┌─ Records for processing

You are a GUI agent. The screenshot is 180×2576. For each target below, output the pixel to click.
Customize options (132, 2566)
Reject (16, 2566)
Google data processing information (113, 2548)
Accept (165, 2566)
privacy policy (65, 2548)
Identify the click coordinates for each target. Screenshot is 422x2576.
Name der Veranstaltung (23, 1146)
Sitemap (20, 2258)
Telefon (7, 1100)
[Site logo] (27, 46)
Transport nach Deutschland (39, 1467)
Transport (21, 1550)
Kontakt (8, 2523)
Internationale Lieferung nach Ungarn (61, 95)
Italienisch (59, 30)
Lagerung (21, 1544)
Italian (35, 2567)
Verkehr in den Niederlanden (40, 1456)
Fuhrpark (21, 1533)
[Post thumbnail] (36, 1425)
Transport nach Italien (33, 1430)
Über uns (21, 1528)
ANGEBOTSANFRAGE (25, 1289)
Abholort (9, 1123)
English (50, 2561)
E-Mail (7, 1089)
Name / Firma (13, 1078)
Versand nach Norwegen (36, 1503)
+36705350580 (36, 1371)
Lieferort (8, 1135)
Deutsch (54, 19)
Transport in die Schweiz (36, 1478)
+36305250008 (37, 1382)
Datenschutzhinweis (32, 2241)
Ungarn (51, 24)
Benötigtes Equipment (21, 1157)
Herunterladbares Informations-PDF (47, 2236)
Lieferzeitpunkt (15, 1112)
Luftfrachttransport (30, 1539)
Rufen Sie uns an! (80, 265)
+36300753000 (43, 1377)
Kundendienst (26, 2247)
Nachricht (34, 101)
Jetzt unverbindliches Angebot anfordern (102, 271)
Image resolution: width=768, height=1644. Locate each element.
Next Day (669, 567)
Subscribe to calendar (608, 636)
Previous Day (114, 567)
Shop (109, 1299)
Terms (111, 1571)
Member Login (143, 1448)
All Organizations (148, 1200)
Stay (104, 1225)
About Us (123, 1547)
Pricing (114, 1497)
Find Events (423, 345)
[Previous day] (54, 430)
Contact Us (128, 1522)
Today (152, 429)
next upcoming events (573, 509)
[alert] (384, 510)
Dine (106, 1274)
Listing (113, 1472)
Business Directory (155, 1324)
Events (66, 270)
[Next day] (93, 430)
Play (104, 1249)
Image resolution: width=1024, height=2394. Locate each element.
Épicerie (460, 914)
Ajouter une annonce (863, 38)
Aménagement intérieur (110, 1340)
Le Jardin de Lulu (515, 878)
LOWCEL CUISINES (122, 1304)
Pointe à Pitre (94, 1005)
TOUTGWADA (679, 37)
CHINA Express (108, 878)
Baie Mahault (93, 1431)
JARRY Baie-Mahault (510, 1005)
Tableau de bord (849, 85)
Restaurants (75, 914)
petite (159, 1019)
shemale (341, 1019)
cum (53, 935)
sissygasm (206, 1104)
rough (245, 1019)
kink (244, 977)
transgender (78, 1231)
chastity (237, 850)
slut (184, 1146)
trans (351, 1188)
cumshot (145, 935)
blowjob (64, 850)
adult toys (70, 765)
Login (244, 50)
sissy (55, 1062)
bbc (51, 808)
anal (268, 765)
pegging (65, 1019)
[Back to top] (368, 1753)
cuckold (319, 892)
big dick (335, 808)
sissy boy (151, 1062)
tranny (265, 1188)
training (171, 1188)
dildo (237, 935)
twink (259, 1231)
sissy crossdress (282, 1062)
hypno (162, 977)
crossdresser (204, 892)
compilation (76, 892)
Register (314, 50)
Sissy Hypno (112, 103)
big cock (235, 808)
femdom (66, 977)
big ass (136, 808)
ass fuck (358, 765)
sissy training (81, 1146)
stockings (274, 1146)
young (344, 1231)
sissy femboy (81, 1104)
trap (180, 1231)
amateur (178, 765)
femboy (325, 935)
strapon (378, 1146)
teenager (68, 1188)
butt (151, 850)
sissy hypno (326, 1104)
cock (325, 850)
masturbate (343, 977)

└─

▶ _Your goal_
Output nothing but the lines from the one with "sissy crossdress (282, 1062)" through the last line above, each exactly as it stands.

▶ _Result_
sissy crossdress (282, 1062)
hypno (162, 977)
crossdresser (204, 892)
compilation (76, 892)
Register (314, 50)
Sissy Hypno (112, 103)
big cock (235, 808)
femdom (66, 977)
big ass (136, 808)
ass fuck (358, 765)
sissy training (81, 1146)
stockings (274, 1146)
young (344, 1231)
sissy femboy (81, 1104)
trap (180, 1231)
amateur (178, 765)
femboy (325, 935)
strapon (378, 1146)
teenager (68, 1188)
butt (151, 850)
sissy hypno (326, 1104)
cock (325, 850)
masturbate (343, 977)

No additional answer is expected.